Canada: Accessibility Compliance Milestone Coming June 1

?Many federally regulated businesses in Canada with at least 100 employees must publish an accessibility plan by June 1 detailing how they will remove barriers for employees and members of the public with disabilities.

The date marks the first compliance milestone for the Accessible Canada Act (ACA), which seeks to make the country barrier-free by Jan. 1, 2040.

The Canadian government is pursuing this goal “so that individuals with disabilities can feel more comfortable using public services and working for federally regulated organizations,” said Lisa Goodfellow, an attorney with Miller Thomson LLP in Toronto. “The Accessible Canada Act and the Accessible Canada Regulations strive to achieve this by identifying, removing and preventing barriers in employment, buildings and other public spaces.”

Noncompliance can lead to steep penalties for employers.

The act, which took effect in 2019, defines a barrier as anything that “hinders the full and equal participation in society of persons with an impairment,” Goodfellow said.

The ACA is based on seven principles, including the beliefs that everyone must be treated with dignity, be able to participate fully and equally in society, and have the same opportunity to make for themselves the life they are able and wish to have, according to a government summary.

The law applies to Canadian government entities and to federally regulated private industries and workplaces, such as airlines, banks, broadcasters, courier services, grain elevators, railroads, telecommunications companies and uranium mines.

Accessibility Plans Require Consultation, Audits

Organizations must consult with people with disabilities as they develop their accessibility plans, which they will need to update every three years.

If a business subject to the upcoming June 1 deadline hasn’t started preparing its accessibility plan, “it should do so without delay, in consultation with their legal counsel,” said Trevor Lawson, an attorney with McCarthy Tétrault LLP in Toronto.

Preparing such a plan requires a company to conduct an audit and review of current accessibility practices, Lawson said. He noted the Canadian government has developed resources to help organizations perform audits and reviews and write accessibility plans.

Publishing an accessibility plan that addresses a company’s policies, programs, practices and services “is both a substantive and procedural requirement,” said Stuart Rudner and Geoffrey Lowe, attorneys with Rudner Law in Markham, Ontario, in a joint e-mail. “An employer to whom this applies must … take steps toward identifying and removing barriers and preventing any further ones from being erected in the future and list these in its accessibility plan.”

Rudner and Lowe said the specifics of an accessibility plan may differ by industry.

Legal experts noted the following compliance dates:

  • Covered businesses that had at least 100 employees in 2021 must publish their first accessibility plans by June 1 of this year.
  • Covered businesses that had between 10 and 99 employees in 2021 or were founded or became regulated in 2022 must publish their plans by June 1, 2024.
  • Covered businesses with at least 10 employees that are founded or become federally regulated this year must comply by June 1, 2025.

Lawson said an organization’s accessibility plan must describe how it will identify, remove and prevent barriers in seven key areas: employment; built environment; transportation; procurement of goods, services and facilities; information and communications technologies; other communication; and the design and delivery of programs and services.

However, the ACA doesn’t apply to businesses with nine or fewer employees, Goodfellow noted.

Each federally regulated organization must describe on its website how it intends to collect ongoing feedback about its accessibility plans and about the barriers that people in the organization face, she said. A company may receive feedback by mail, telephone, e-mail and other ways it communicates with the public, and it must confirm to the sender that it received the feedback.

The law also imposes annual obligations on federally regulated organizations, Goodfellow said. By the first and second anniversaries of the accessibility plan deadline, each covered organization must publish a progress report describing how it is carrying out its plan.

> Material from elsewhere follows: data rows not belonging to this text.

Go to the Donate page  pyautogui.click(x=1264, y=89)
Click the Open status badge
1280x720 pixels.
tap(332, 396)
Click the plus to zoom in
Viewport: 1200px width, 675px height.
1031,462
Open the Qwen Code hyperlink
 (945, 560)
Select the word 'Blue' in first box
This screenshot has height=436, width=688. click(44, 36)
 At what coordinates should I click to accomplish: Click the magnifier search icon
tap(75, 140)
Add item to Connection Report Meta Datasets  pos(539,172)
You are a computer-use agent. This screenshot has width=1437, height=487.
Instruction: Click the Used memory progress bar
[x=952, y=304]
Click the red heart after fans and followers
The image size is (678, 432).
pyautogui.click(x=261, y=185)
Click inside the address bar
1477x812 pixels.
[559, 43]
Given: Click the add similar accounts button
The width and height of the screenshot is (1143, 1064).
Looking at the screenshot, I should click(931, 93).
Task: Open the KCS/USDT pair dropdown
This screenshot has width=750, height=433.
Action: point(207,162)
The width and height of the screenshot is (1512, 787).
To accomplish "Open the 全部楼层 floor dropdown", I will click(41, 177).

These reports must be prepared in consultation with people with disabilities and state how the business implemented the feedback it received. By the third anniversary, organizations must publish an updated accessibility plan.

Similar Legislation and Standards

The law, which is similar to the Accessibility for Ontarians with Disabilities Act in effect in Ontario since 2005, “can be an important impetus for employers to really think about what barriers may exist within their organizations for those with disabilities and what they can do to reduce or eliminate them,” Goodfellow said. “Only a small number of employees fall under federal jurisdiction, but I expect we may see other provinces roll out similar legislation in the future, as it really is an important issue for our society.”

Manitoba and Nova Scotia have similar laws as well.

Another part of the ACA is the creation of Accessibility Standards Canada, a government agency. The new standards developed by the agency will be established by regulation—subject to public review—and phased in between now and 2040, Lawson said.

Dinah Wisenberg Brin is a reporter and writer based in Philadelphia.